Each line of the data is to be output verbatim, with the images removed.

*** Material to process ***

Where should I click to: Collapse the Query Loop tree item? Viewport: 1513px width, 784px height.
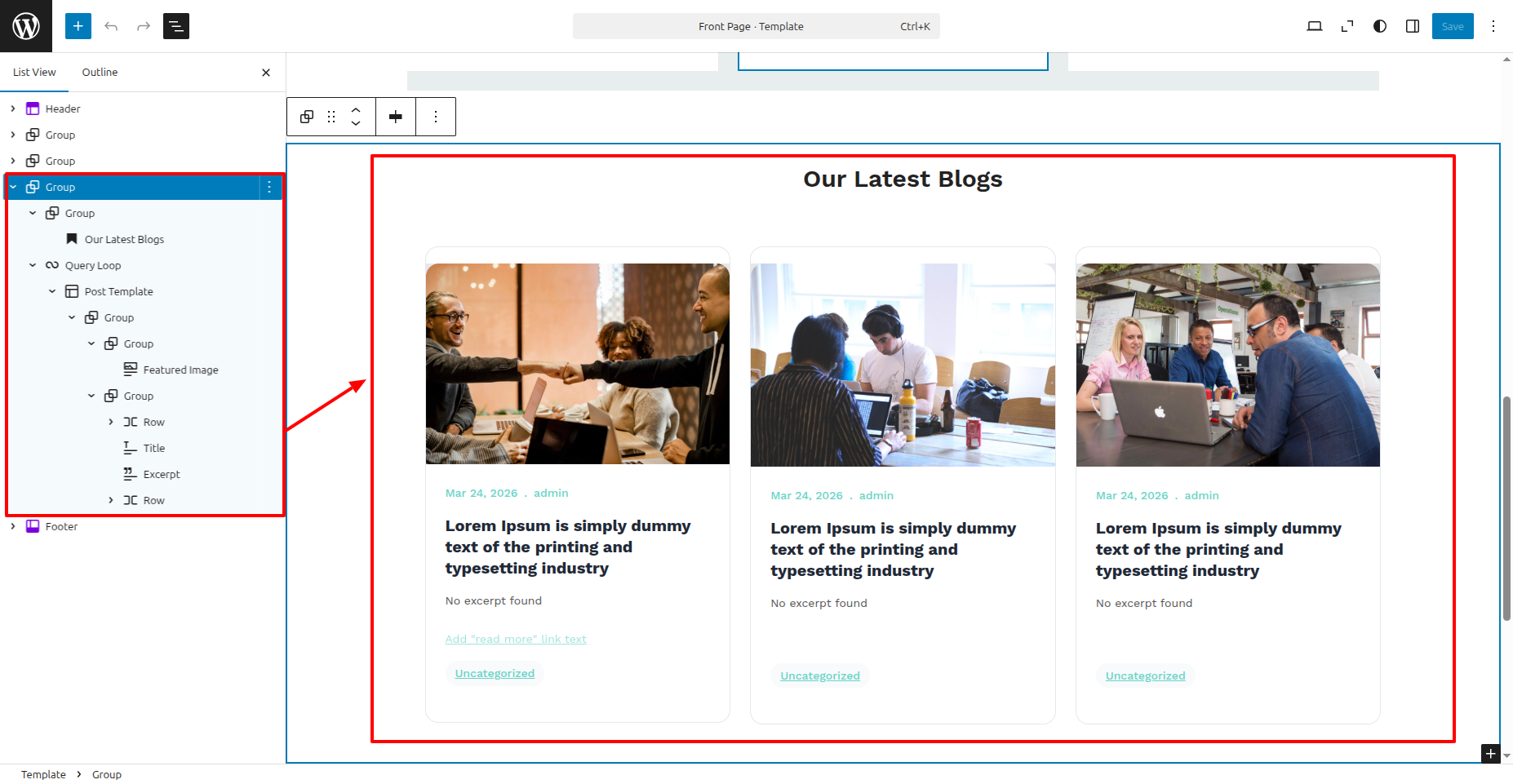coord(33,265)
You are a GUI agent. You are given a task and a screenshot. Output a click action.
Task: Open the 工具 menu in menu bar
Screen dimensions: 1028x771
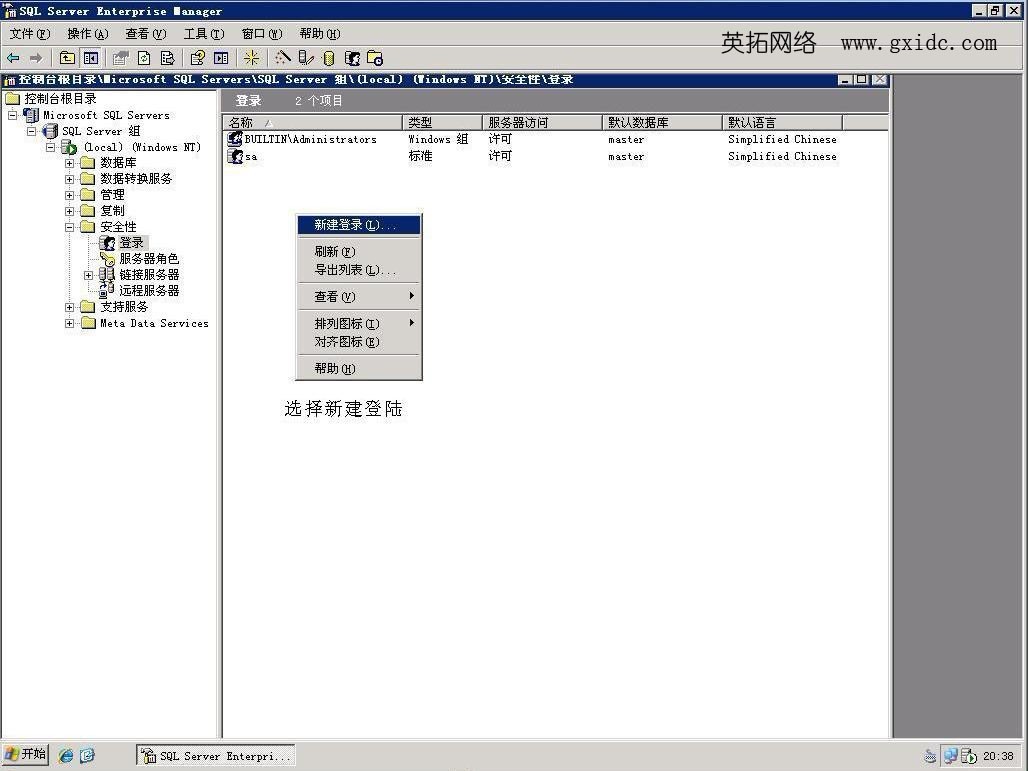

***

◆ **Answer area**
Where should I click to: Collapse the Query Loop tree item? Viewport: 1513px width, 784px height.
coord(33,265)
You are a GUI agent. You are given a task and a screenshot. Output a click action.
Task: Open the 工具 menu in menu bar
Screen dimensions: 1028x771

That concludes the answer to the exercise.